The Backstop agreement of December 2017 states that Northern Ireland will effectively be in a customs union with the EU and will apply all single market rules needed to keep an all-Ireland economy. The text says: “the United Kingdom will maintain full alignment with those rules of the Internal Market and the Customs Union which, now or in the future, support North-South cooperation, the all-island economy and the protection of the 1998 Agreement” (para. 49).
Earlier UKTPO blogs have suggested that, in order to avoid customs checks at the Irish border, Northern Ireland must be in a customs union with the EU and apply all single market rules for goods. Furthermore, to avoid border controls in the Irish Sea and in Calais the entire UK should be included in this arrangement, as the UK proposed in its own Backstop paper.[2] The EU has rejected both the exclusion of services and UK-wide coverage, although the Commission currently appears to be considering a modified backstop option that would allegedly allay UK fears of creating a border between Northern Ireland and the rest of the UK.
Indeed, preserving the all-Ireland economy without including the rest of the UK will be difficult in the realm of services for two reasons. First, the all-island economy includes cross-border provision of services. A random glance at job advertisements from Northern Ireland websites shows that at present many workers in service industries, plumbers, electricians, etc, are expected to work across the border. Just how much services trade crosses the border is unclear; a 2018 NISRA Paper[3] on value chains hardly mentions Irish cross-border services, yet services provision is arguably an integral part of the economy, even if such trade across the Irish border often eludes measurement. It would thus be necessary to include services.
Second, if services needed to be included as well, the question is whether it is possible to do this just for Northern Ireland. In practice, it will be difficult to tell apart a Northern Irish lawyer from a London lawyer when he or she is practising law in the Republic of Ireland (ROI). The former ought to be allowed under the backstop that preserves the all-island economy; the latter, however, would not be. Making a distinction on the basis of domicile (Northern Ireland vs non-Northern Ireland) is practically impossible. That also raises the question of whether the Republic of Ireland (ROI) could potentially become a backdoor for supplying services to the rest of the EU. Could an architect (or a bank?) based in London offer services in Lisbon via a Northern Irish office?
The other concern, from the point of view of the ROI and perhaps the EU, is that in the absence of a common rulebook for services and service suppliers, the UK’s regulatory framework may diverge in future, potentially resulting in a situation in which service professionals that no longer meet EU standards may nevertheless be allowed to supply services within the Union. It is difficult to avoid such a situation without a regulatory split between Northern Ireland and the rest, which is anathema to the UK government.
For all these reasons, the integrity of the all-island economy is probably the biggest reason that the common rulebook needs to cover not only goods but also services. By contrast, the UK government’s position is more tenable regarding the other important dimensions of goods and service linkages.[4]

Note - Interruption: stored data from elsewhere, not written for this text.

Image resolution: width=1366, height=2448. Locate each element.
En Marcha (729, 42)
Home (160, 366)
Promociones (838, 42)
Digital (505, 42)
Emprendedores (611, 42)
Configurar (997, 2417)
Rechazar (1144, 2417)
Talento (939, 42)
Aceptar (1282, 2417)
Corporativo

In the age of production fragmentation, the value of nearly all manufactured goods includes a considerable share of services inputs that either become part of the product (such as software) or that facilitate the manufacturing process (R&D) or the product’s distribution (branding, transportation). In 2017, the value of domestic services inputs alone (i.e. disregarding foreign services inputs) into UK manufacturing exports amounted to over £70 billion. By comparison, this is close to all direct exports of financial and insurance services combined (see UKTPO Briefing Paper 22).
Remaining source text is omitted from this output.